The challenge is that these same channels are also found in the heart and brain. Blocking them in the wrong places could lead to serious side effects, like heart rhythm problems or drowsiness. So the key was to find a way to target just the pain-related channels—without affecting the rest of the body.
Dr. Gareth Tibbs, the study’s lead author, created a drug called BP4L-18:1:1. He started with propofol, a commonly used anesthetic, and made an important change: he added a special “anchor” molecule. This anchor helps the drug stay in the nerves outside the brain and spinal cord, avoiding unwanted side effects.
You can think of the anchor like tying a boat to a dock—it helps keep the boat in place. In the same way, the anchor helps the drug stay where it’s needed and out of places where it could cause harm.
Once in place, the rest of the drug goes to work calming the overactive HCN channels. In animal tests, this helped reduce pain without causing sleepiness, heart problems, or other serious side effects.

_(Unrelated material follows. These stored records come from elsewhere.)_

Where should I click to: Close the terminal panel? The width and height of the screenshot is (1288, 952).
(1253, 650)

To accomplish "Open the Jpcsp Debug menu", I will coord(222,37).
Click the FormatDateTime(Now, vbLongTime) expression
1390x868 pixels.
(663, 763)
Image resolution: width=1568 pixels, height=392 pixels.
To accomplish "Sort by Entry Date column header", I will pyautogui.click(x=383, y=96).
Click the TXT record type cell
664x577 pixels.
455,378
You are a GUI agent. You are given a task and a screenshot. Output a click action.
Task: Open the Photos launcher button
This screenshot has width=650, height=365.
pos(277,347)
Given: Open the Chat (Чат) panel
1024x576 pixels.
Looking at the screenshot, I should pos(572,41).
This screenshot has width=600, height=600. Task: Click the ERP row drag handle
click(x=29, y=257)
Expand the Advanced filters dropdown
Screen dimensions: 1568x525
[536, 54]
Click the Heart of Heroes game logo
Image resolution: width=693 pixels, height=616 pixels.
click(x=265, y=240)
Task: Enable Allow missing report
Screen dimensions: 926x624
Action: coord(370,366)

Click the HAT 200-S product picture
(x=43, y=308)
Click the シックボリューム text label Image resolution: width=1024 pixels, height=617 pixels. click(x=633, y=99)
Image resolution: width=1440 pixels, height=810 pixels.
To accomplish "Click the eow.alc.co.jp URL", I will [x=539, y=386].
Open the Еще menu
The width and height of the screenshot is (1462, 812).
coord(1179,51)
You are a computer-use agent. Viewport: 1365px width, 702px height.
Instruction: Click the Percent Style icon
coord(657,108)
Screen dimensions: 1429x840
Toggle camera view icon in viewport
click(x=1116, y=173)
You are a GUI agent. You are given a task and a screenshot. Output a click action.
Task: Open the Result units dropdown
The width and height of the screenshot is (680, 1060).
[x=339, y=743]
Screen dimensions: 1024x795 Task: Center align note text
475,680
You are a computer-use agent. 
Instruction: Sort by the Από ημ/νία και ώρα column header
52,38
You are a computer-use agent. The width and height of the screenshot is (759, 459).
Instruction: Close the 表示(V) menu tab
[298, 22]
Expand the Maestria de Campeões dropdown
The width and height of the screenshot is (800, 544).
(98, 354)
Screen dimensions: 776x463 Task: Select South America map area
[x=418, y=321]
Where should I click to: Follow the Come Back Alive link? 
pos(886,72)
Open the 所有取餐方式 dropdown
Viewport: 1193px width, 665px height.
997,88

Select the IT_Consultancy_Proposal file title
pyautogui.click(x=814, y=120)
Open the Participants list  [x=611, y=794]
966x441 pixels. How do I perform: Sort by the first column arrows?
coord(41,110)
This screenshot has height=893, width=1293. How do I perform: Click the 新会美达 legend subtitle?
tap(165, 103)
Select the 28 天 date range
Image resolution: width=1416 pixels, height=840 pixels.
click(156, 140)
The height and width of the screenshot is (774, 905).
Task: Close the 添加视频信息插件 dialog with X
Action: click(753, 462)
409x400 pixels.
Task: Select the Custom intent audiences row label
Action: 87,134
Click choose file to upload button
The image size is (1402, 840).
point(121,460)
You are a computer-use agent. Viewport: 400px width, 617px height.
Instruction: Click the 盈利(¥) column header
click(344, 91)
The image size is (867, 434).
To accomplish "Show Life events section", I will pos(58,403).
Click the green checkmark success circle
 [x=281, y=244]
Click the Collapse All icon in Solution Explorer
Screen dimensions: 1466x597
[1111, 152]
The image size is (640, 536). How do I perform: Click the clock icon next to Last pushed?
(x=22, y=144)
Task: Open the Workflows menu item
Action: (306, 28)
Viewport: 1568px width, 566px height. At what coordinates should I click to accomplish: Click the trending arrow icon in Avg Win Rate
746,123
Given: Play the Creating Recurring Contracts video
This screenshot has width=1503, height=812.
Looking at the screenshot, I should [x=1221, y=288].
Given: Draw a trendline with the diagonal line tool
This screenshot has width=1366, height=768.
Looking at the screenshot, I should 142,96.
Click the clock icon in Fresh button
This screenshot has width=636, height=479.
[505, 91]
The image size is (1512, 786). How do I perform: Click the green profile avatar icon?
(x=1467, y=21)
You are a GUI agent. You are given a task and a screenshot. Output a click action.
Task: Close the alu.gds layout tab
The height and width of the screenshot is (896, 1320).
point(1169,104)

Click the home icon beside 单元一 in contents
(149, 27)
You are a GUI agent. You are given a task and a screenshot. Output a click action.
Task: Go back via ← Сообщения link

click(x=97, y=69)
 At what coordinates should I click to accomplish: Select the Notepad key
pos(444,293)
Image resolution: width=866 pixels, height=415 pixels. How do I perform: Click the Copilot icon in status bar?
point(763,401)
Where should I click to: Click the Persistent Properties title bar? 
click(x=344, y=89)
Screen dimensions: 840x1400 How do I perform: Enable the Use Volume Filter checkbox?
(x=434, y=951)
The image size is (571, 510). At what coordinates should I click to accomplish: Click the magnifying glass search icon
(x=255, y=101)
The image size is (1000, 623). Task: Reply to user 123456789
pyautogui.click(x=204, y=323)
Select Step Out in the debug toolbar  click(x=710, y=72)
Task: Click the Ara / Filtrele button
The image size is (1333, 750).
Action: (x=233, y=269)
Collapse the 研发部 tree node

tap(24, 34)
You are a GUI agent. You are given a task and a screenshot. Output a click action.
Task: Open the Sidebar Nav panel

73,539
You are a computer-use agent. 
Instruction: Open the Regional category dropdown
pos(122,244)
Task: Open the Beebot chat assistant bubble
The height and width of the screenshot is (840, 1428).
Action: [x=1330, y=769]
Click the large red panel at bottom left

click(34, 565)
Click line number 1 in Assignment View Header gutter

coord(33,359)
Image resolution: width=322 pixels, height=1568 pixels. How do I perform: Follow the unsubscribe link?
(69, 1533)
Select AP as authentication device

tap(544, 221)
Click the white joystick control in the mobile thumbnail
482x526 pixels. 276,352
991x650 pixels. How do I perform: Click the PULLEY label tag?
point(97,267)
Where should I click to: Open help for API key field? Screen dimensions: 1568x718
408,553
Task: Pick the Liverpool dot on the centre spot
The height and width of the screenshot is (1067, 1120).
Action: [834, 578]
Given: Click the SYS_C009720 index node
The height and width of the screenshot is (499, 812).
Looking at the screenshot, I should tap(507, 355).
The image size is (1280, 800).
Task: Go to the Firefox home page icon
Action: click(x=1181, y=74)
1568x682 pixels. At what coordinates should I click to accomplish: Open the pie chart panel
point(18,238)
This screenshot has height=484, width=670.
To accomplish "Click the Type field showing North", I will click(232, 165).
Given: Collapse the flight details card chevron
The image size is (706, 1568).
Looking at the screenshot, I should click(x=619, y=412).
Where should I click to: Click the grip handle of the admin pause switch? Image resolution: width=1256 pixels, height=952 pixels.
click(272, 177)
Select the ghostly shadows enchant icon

The researchers were able to give the drug orally to rats, meaning it could one day be available in pill form. Most importantly, the drug worked well and didn’t seem to cause harm. That’s a big deal for people who are currently stuck choosing between ineffective medications and potentially dangerous ones.
“This new drug has the potential to change how we treat chronic nerve pain,” said Dr. Steven Fox, founder of Akelos, the company helping move the drug toward real-world use. “It targets the root cause of pain without the usual side effects.”
The work was supported by the Daedalus Fund for Innovation, which helps early-stage research move from the lab to practical use.
The research team hopes to begin human clinical trials if further testing continues to show promise. If successful, the drug could offer safe, effective relief for people who have run out of options.
For now, it’s a sign of hope—hope that chronic nerve pain may no longer be a condition people simply have to live with. A safer, better treatment may be on the way.
If you care about pain, please read studies about how to manage gout with a low-purine diet, and a guide to eating right for arthritis.
For more health information, please see recent studies about the link between processed foods and chronic diseases, and avoid these 8 foods to ease arthritis pain.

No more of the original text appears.